Настасья зарделась, положила руку на плечо Хомуни, прижала его к себе. Нравилось, когда муж называл ее катуной. Слово это он произносил редко, и оно так славно у него звучало, что у Настасьи каждый раз млело в груди.

— А мы лугом сегодня пойдем, отец. Проводим тебя до развилки. Заодно зелие соберем.

Козьма оставил коня, подошел к крыльцу, взял Хомуню на руки, губами приложился к его теплому лбу.

— Лагодишь ты сыну, — Козьме показалось, что Настасья слишком тепло одела Хомуню. Поверх сарафана натянула на него опашень, старое — недоноски Игнатия — распашное летнее платье с короткими рукавами, на ноги — шерстяные носки и поршни из сыромятной кожи. Козьма еще раз прикоснулся губами ко лбу сына. Потом повернулся к Настасье, сказал: — Жару у него почти нет, лоб не очень горячий. Солнце поднимется — парко будет. Как бы ветром не обдуло.

— Раздену, коль припечет.

Козьма посадил Хомуню в седло.

— Держись крепче, сынок.

Хомуня обеими руками уцепился за луку седла, но радости не испытывал. И не потому, что отец не отдал ему поводья, сам повел жеребца. С смертью князя Андрея все получилось не так, как хотелось. Волосы ему укоротили без торжественных постригов, когда лежал в беспамятстве; собственного коня не стало, увели Кучковичи. Да и в теле своем не чувствовал прежней бодрости. Раньше дни казались короткими — не успевал набегаться, наиграться в богатырей и разбойников. А теперь время движется так медленно, словно его пересадили на воловью упряжку.

Хомуня смотрел, как отец и мать шли рядом, о чем-то тихо — ему не расслышать — разговаривали, то и дело поворачивались друг к другу, улыбались.

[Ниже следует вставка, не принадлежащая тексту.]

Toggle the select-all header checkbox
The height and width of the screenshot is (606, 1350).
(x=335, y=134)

То доброе, что было между ними в эту минуту, постепенно передавалось и Хомуне, ему даже захотелось спуститься на землю, чтобы шагать рядом, взявши родителей за руки. Но он не решался просить их об этом. Ехать на отцовском жеребце тоже не каждый день доводится. Когда еще, в другой раз, отец посадит его в седло.

Козьма обернулся к сыну, подмигнул ему.

— Ну как, освоился? Хочешь, поводья отдам? Справишься сам, не упадешь?

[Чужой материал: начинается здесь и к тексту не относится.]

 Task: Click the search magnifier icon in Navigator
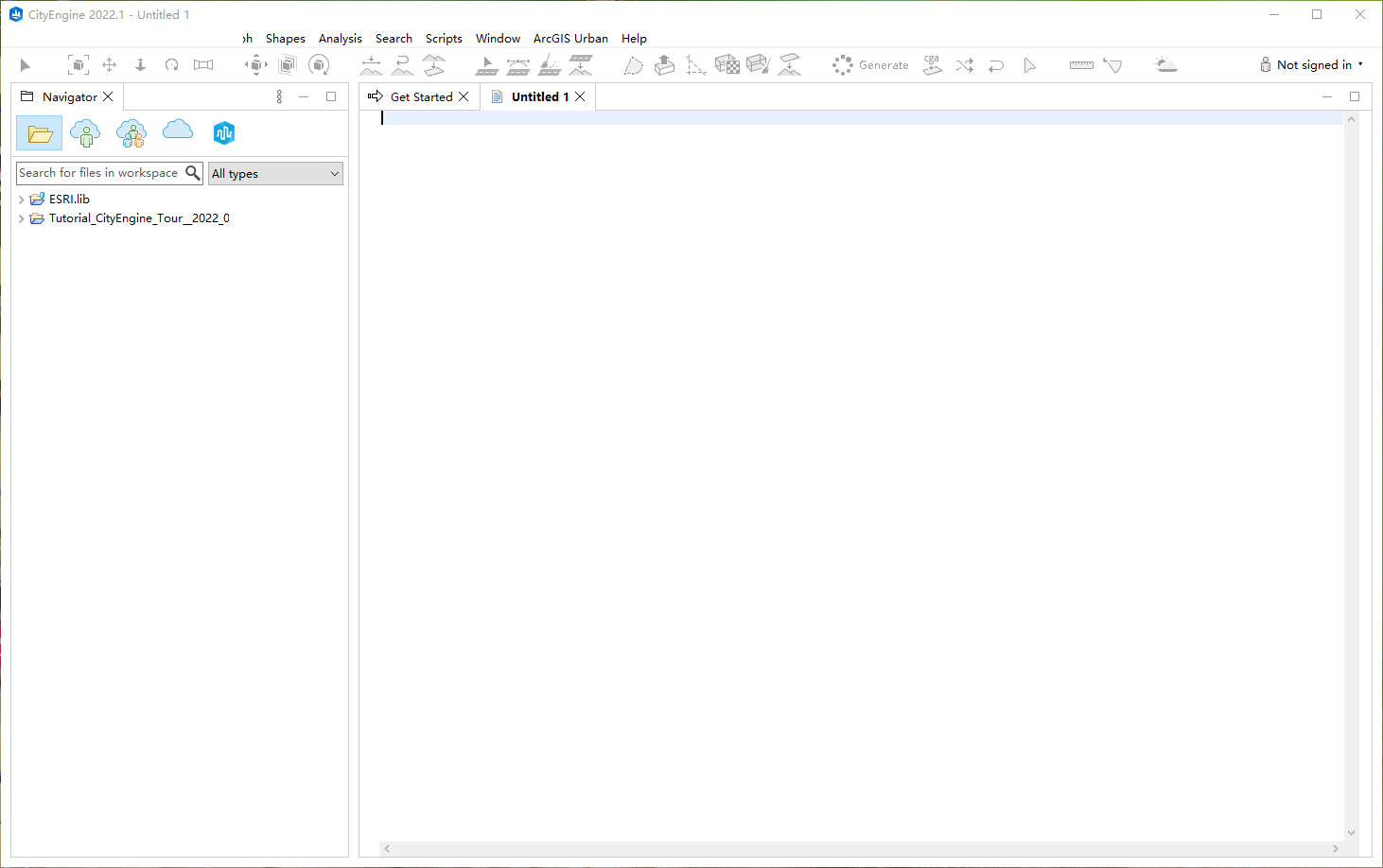click(193, 173)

Козьма попросил Настасью придержать коня за уздечку, укоротил стремена, подогнал их так, чтобы Хомуня свободно мог упираться в них ногами. Потом перебросил поводья через голову лошади, передал их сыну.

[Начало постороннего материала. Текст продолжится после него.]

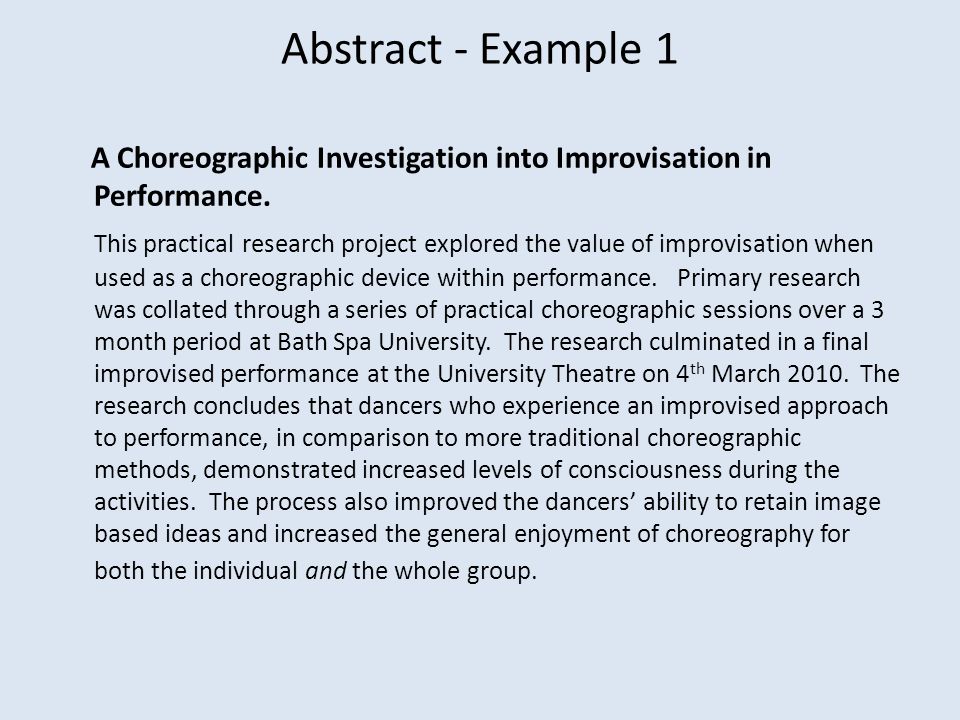Click the date '4th March 2010'

coord(759,373)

Настасья выпустила из рук ремень уздечки и посторонилась.

— Езжай, только потихоньку.

Жеребец не трогался с места. Фыркая, он то и дело наклонял голову. Поводья туго натягивались, стаскивали Хомуню с седла, и он боялся, что выронит их, не сможет управлять конем. Раньше, когда отец, бывало, сажал Хомуню перед собой и передавал ему поводья, лошадь казалась послушней.

Хомуня волновался: а что как отец долго не выдержит, рассердится на неумеху и снимет с седла, скажет: «Рано тебе еще ездить верхом, надо подрасти».

И все же он изловчился. Одной рукой — другой держался за луку седла — резко потянул на себя поводья, встряхнул их, звонко чмокнул губами — и жеребец не спеша, будто нехотя, пошел по накатанной дороге.

Постепенно Хомуня успокоился, почувствовал себя свободнее. Сильнее уперся ногами в стремена, взял поводья в обе руки и заставил жеребца перейти на легкую рысь.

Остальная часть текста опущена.